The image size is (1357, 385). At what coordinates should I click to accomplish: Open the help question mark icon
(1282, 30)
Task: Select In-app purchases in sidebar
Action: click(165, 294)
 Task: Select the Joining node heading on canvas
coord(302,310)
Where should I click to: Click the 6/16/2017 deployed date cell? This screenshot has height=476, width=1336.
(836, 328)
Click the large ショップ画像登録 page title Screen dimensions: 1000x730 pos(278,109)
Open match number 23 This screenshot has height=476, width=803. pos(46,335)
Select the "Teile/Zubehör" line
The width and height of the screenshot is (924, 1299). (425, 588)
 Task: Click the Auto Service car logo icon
--*--
#### INSTRUCTIONS FOR THE TASK:
Every line from the one containing "Open match number" through the last line of the entries should be output exactly; nothing else belongs in the reply.

#### YOUR RESPONSE:
Open match number 23 This screenshot has height=476, width=803. pos(46,335)
Select the "Teile/Zubehör" line
The width and height of the screenshot is (924, 1299). (425, 588)
 Task: Click the Auto Service car logo icon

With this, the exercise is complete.